* [What to produce] From the novel review below, list every character who loses part of their recall.

Start of Selected excerpt

It’s a powerfully atmospheric novel, admirably unafraid to be grim and occasionally horrific. Set in the winter of 1783, it sees the TARDIS crew wash up on a beach at the door of a remote and suspiciously sophisticated clinic. The pioneering Dr Bloom runs St Christophe, treating patients of consumption - a disease that would be untreatable for over a hundred years beyond this time. The Doctor has to deal not only with the moral quandary of a terrible disease being cured ahead of schedule, and the threat to history that it poses, but also with amnesia, as he, Rory and Amy all lose parts of their recall and even identity. What’s more, there’s an unearthly presence in the sea itself, something which, in the wrong hands, has power beyond imagining.

End of Selected excerpt
Start of Information shown

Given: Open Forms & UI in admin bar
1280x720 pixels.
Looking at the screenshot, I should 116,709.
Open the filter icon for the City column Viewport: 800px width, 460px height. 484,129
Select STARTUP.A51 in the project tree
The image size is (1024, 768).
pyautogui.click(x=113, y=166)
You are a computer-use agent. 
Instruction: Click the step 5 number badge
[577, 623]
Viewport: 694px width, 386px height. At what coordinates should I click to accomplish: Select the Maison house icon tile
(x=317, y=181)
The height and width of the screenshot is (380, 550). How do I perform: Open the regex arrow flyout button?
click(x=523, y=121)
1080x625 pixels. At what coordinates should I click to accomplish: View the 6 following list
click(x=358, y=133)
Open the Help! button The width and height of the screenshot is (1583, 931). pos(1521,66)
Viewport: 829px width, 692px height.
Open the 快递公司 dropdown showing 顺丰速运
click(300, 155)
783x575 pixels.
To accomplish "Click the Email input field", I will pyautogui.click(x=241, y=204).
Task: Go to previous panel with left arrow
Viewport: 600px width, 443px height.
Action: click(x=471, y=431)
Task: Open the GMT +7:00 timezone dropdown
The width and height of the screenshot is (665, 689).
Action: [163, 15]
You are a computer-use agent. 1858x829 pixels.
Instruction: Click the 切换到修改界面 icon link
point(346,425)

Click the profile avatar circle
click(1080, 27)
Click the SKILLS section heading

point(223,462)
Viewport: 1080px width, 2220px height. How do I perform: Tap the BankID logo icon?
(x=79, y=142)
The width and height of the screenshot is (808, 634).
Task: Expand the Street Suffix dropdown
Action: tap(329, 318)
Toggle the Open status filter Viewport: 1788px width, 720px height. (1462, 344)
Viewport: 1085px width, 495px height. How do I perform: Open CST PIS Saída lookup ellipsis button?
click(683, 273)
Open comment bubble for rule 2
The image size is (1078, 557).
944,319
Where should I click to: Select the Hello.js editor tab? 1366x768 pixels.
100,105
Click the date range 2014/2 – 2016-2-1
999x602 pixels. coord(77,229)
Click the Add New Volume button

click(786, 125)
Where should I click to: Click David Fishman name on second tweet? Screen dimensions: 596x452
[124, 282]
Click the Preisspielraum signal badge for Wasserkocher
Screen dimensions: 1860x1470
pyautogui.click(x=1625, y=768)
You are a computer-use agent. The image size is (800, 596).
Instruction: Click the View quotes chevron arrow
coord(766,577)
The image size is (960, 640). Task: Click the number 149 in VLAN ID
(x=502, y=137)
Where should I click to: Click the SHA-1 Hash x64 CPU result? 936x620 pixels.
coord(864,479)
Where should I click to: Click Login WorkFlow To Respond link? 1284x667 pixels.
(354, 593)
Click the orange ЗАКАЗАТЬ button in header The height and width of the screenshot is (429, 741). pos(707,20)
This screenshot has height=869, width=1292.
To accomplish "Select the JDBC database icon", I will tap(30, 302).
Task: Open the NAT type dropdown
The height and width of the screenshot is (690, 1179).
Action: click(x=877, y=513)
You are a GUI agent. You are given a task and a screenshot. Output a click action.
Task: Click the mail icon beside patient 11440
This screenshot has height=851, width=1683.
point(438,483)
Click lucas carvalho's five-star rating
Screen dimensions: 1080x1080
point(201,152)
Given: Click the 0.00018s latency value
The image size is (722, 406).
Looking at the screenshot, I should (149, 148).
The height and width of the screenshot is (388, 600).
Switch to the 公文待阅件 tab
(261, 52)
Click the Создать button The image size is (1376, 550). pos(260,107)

End of Information shown

* [Output of the task] The Doctor, Rory, and Amy